Are search engines illegal? The challenge of accessing copyrighted material under fair use and how it impacts our education.January 22nd, 2006 | by ian |
Following the debate on fair use is a great way to dive into information economics. We all know and love that various kinds of media (audio, video, print…) are used to create songs, movies and books (or more generally “works”). These information creations are economically important as they are often targeted at a specific market for profit or at least sold to cover the costs of production. Copyright law is designed to incent the creation of new works by legally restricting the ways in which we use them – for example I am allowed to quote a passage from a book I bought without getting permission, but I can’t photocopy large portions of the book to distribute them (without permission) since I might put the author out of a job – and that isn’t good for the creator or the consumer.

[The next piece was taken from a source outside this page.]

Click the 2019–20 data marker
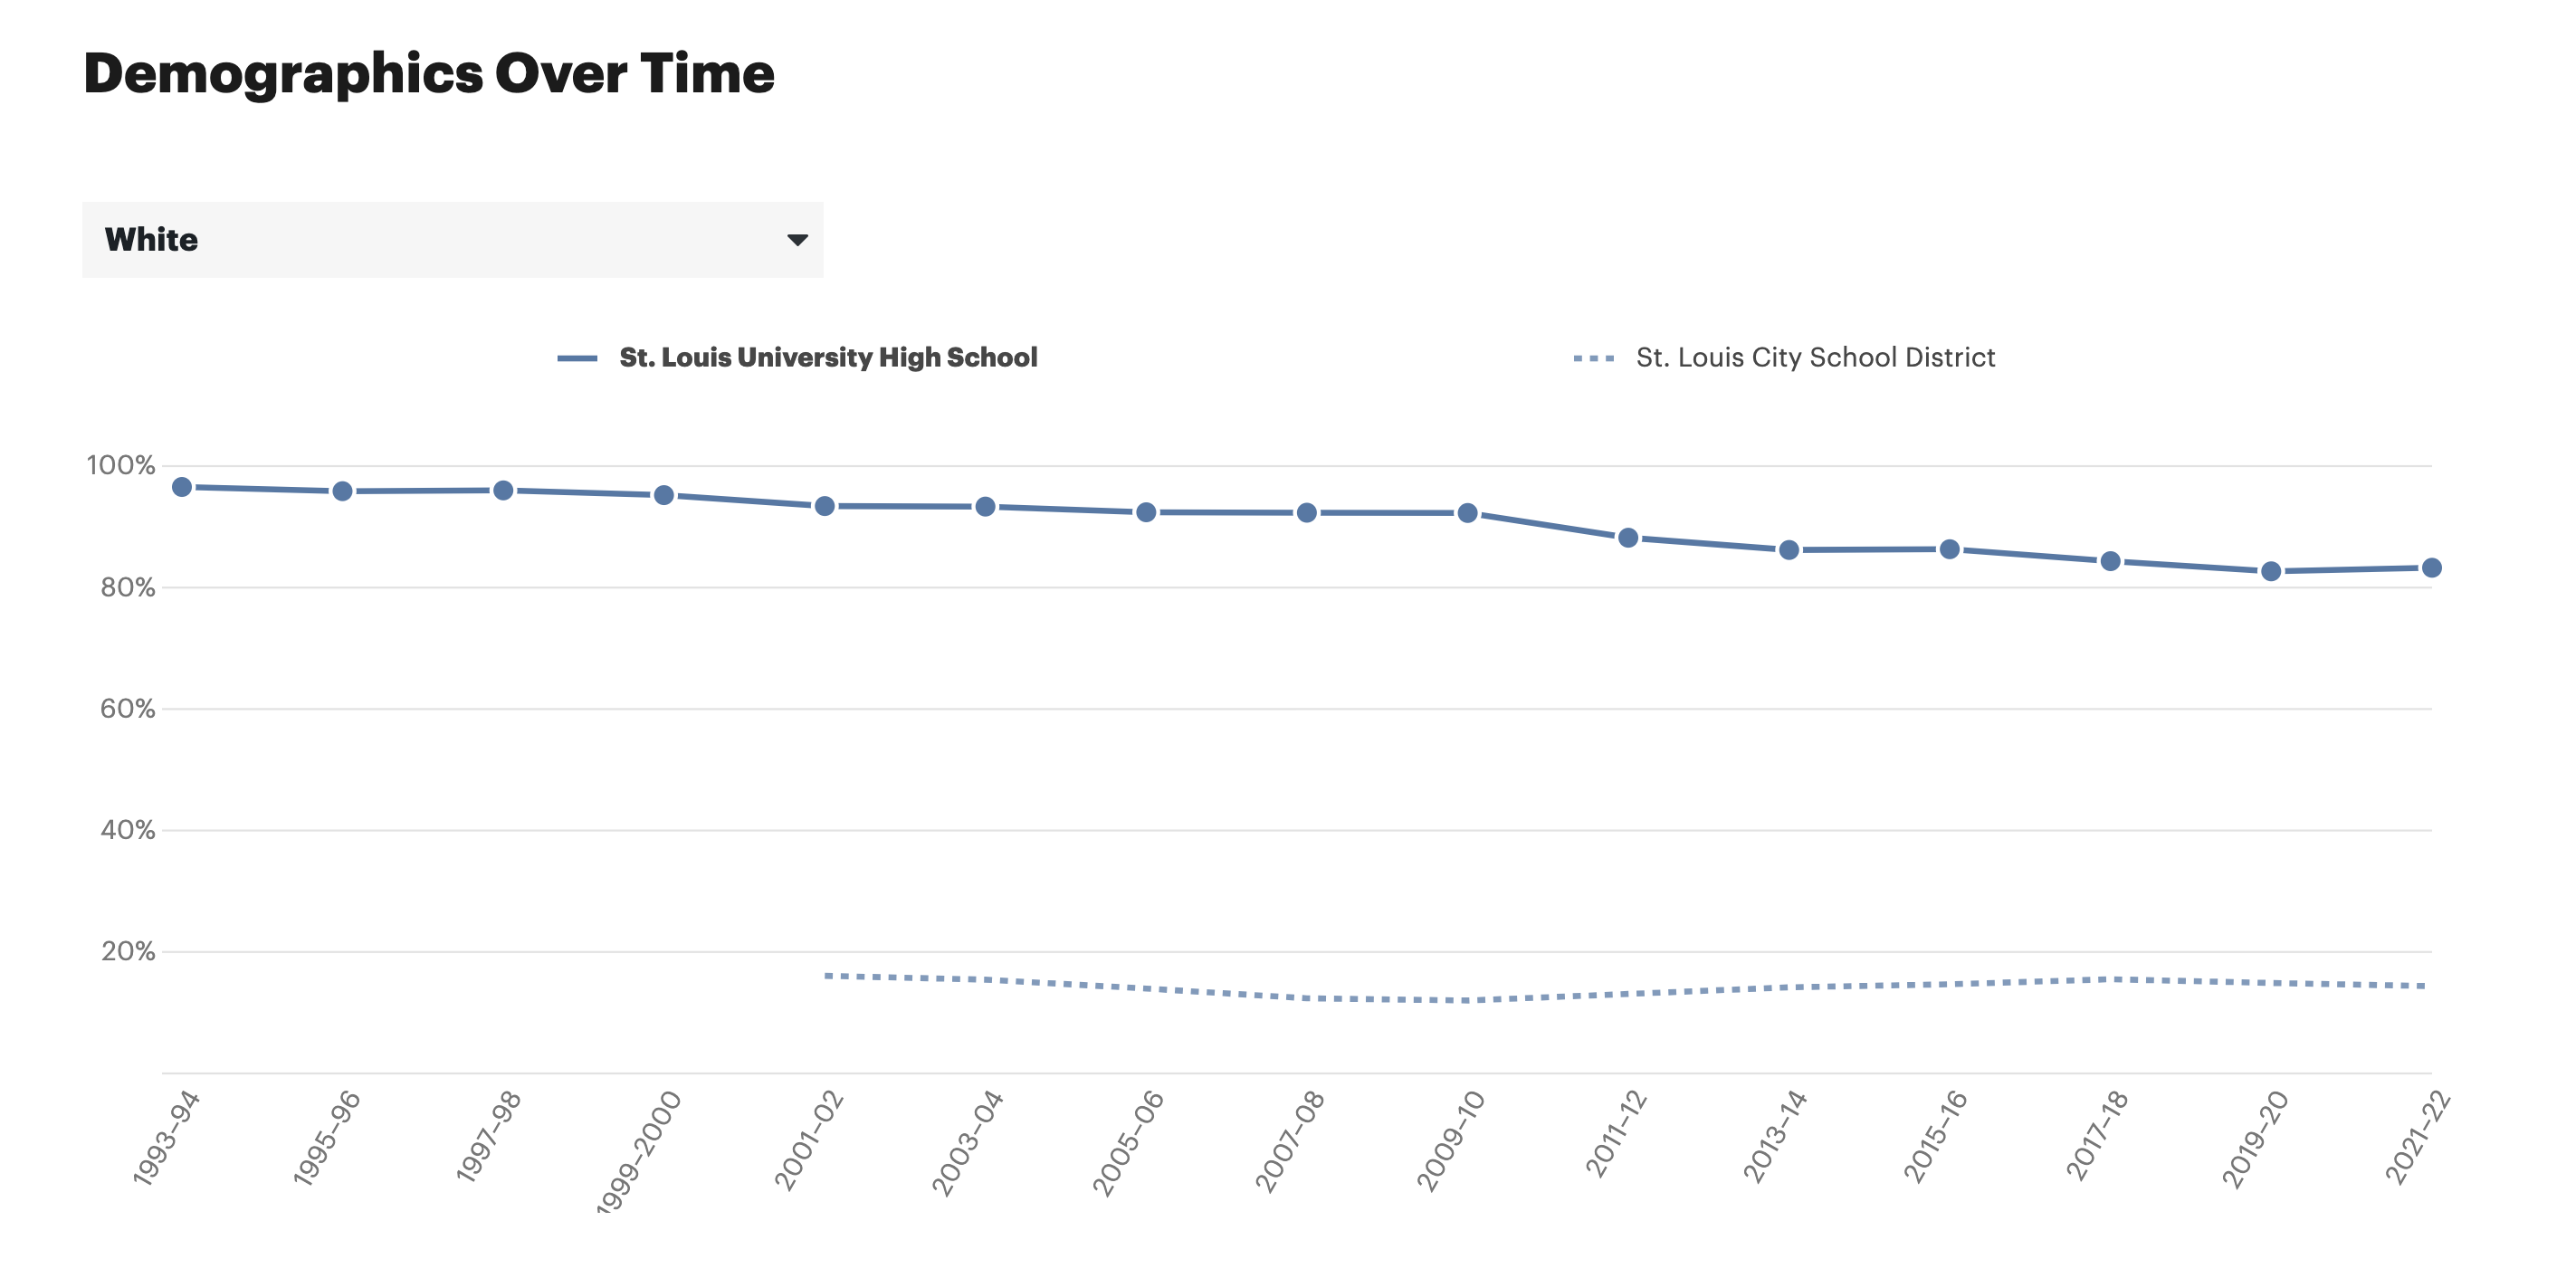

Modern technology makes it very easy to copy someone else’s work and even easier to distribute it, leading to the controversy about peer-to-peer software which rights holders blame for not making as much money as they think they should. This concern has prompted the rights holders to adopt yet another class of technologies called Digital Rights Management or DRM which are as fatally flawed as the reasoning behind banning peer-to-peer networks and making ISPs liable for illegal activities on the internet.

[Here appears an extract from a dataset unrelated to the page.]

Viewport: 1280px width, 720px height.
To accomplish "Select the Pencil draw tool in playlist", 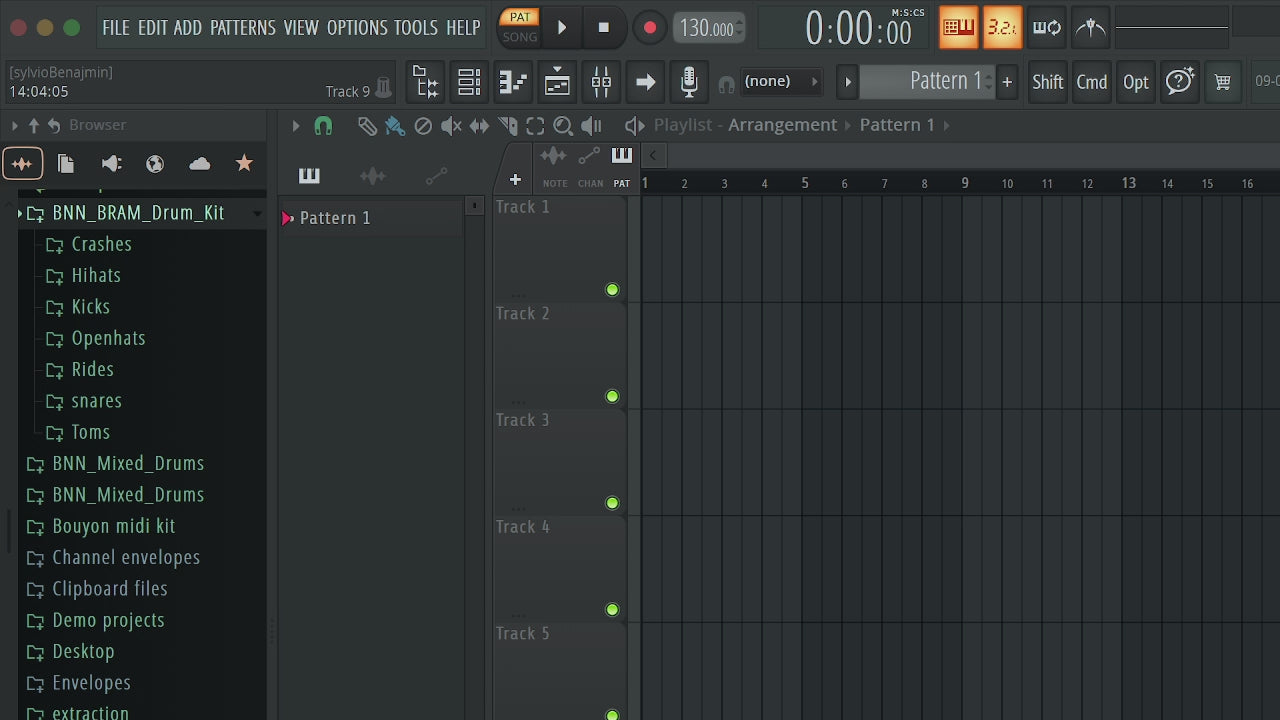I will pos(367,126).
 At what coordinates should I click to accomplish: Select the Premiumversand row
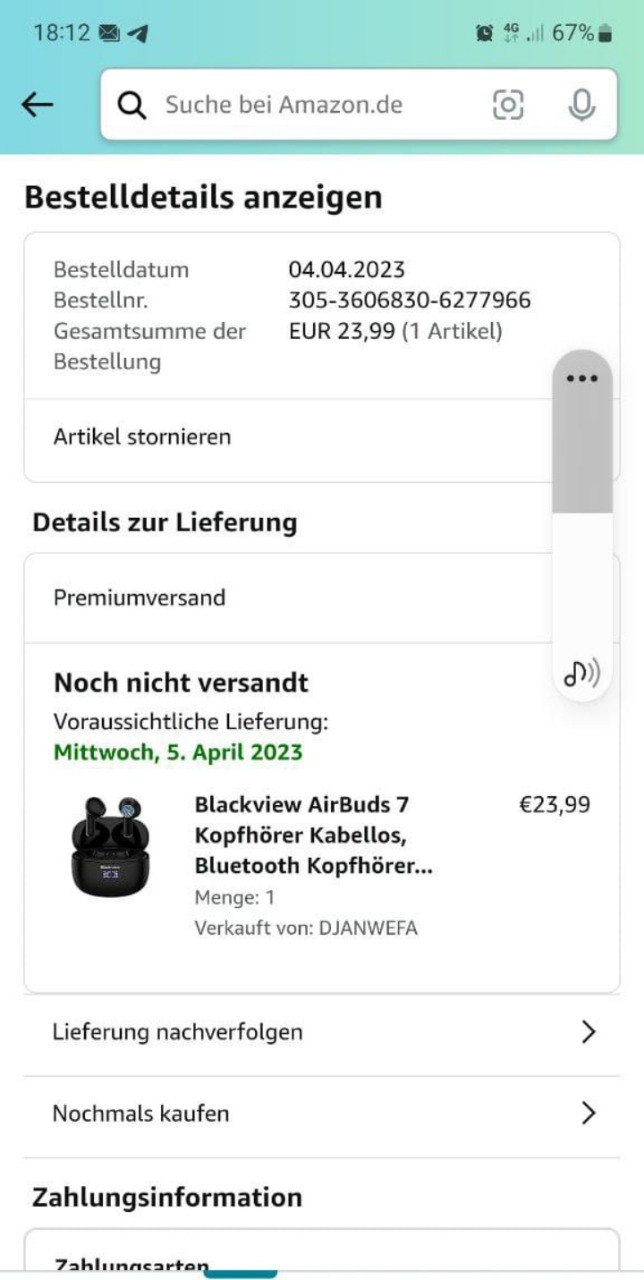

Lawrence Lessig‘s engaging (as usual) presentation on the Google Print debate (now called “Google Book Search“) makes an extremely interesting point: If Google either needs to obtain the permission of the rights holders before indexing their works or is not allowed to profit from such indexing, as the Author’s Guild and the publishers contend in separate lawsuits, then search engines are not a legal business model (since they index copyrighted content on the internet without permission and profit from their ability to provide links to that content in search results). This would be a pretty big deal indeed but please don’t panic – it would appear that Lessig has some compelling arguments why search engines such as this book search would fall under “fair use” which doesn’t require permission and can be the basis of profitable ventures. Fair use protects my ability to use small portions of a work for critical purposes, or create derivative works including parodies which are an important tool for social commentary. Fair use would allow me to publish some favorite quotations. I’m no constitutional expert but I find it unlikely that democracy can work effectively without fair use since criticism relies on use of original materials for full effect.
Therefore, assuming that the Google Book Search service will conform legally to the fair use doctrine as would appear to be the case, there is no reason to require Google to (1) obtain permission to include books (2) not profit from the service. This assumes of course that all the materials indexed are legally acquired – in this case all of the books are the property of research libraries who are allowing Google to perform the indexing.

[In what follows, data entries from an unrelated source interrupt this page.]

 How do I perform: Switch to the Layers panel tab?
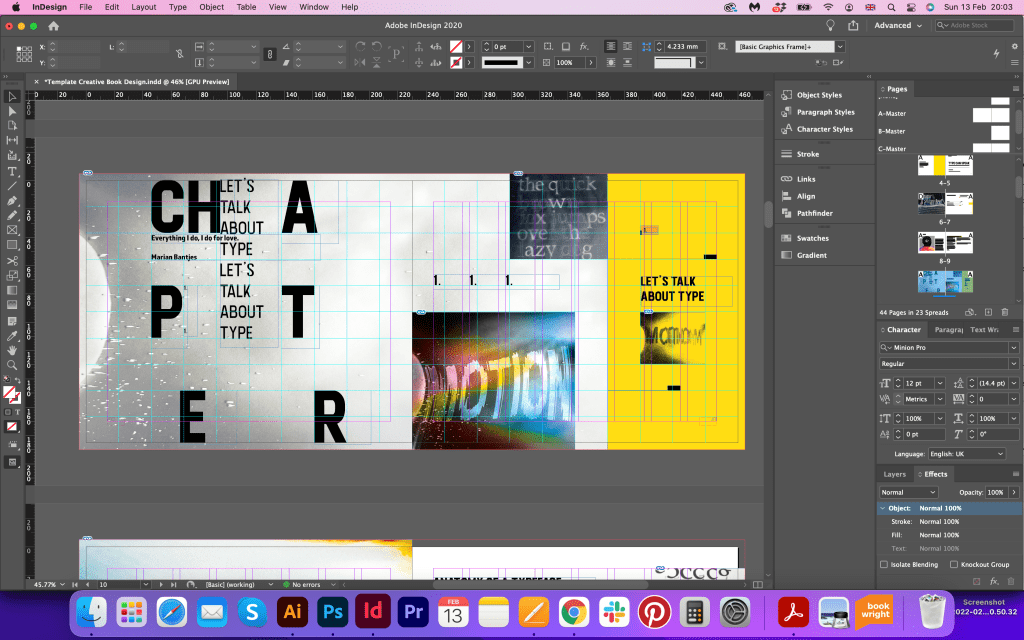(894, 474)
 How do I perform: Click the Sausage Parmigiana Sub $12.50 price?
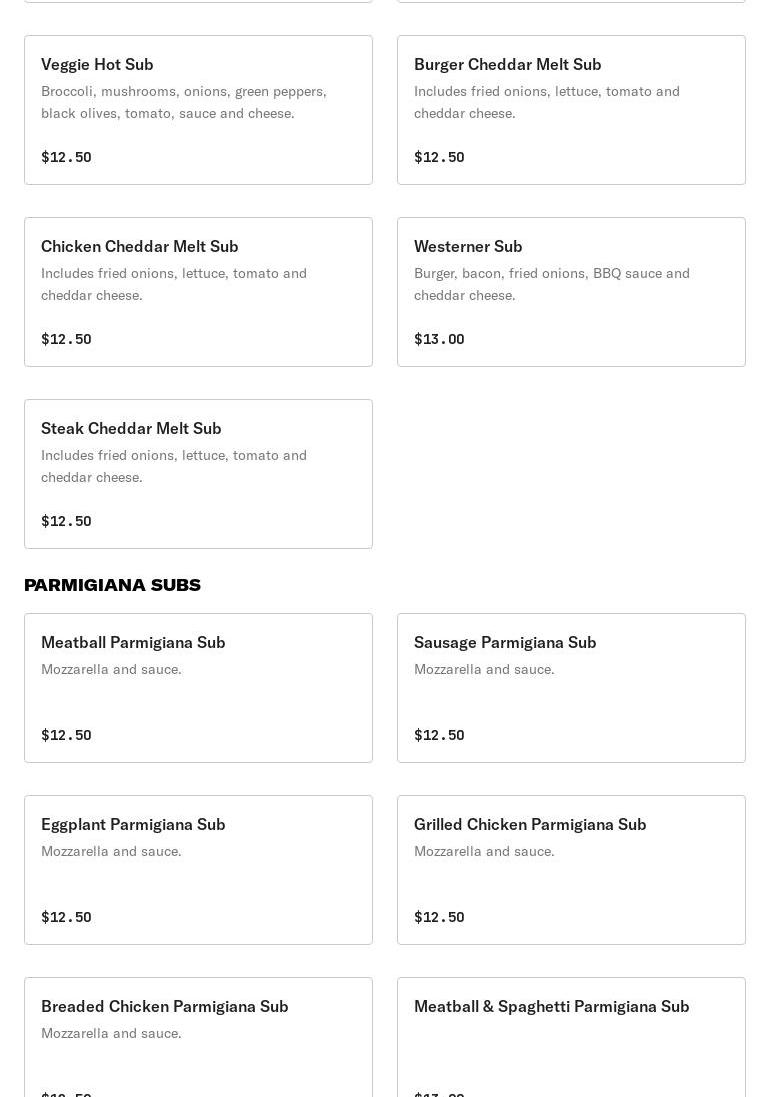pos(439,735)
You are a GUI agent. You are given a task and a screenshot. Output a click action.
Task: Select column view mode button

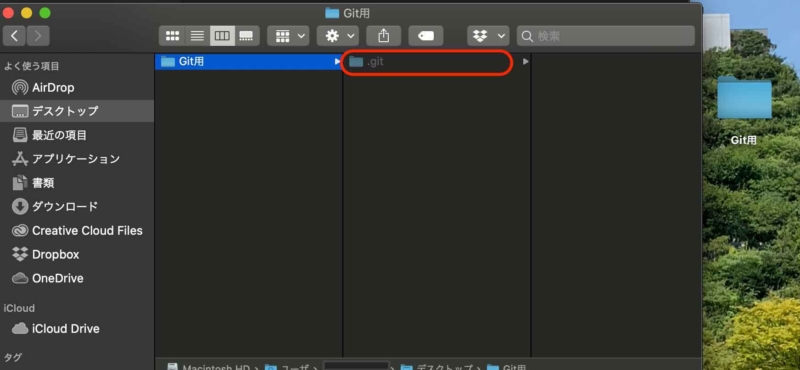222,36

So what’s going on here, why the debate?
It would appear that the right to fair use is being undermined by folks who don’t care that copyright doesn’t work in a free and democratic society unless there is a balance between the rights of the creators and the rights of the consumers. Furthermore it would appear that these “folks” who I am singling out are predominately rights holders eager to preserve the lucrative status quo, despite the strong likelihood that they may stand to gain significantly from projects such as Google Book Search. The most reliable method I use to find many of the books that I purchase is to search through the content. Typically this is a time consuming manual process at a bookstore. Amazon‘s metadata is useful but their taxonomy can be limiting and many books of interest never show up in my searches.
There is a larger issue than my selfish desire to build my own library: how can we ensure a depth and richness of education if the restrictions of fair use render educators and creators unable to access and use the bulk of published works? The position of both the the author’s guild and the association of publishers strike me as fundamentally opposed to encouraging and promoting education. The Author’s Guild and the Association of Publishers need to educate themselves before they create restrictions which both harm society and our ability to find the books we are looking for.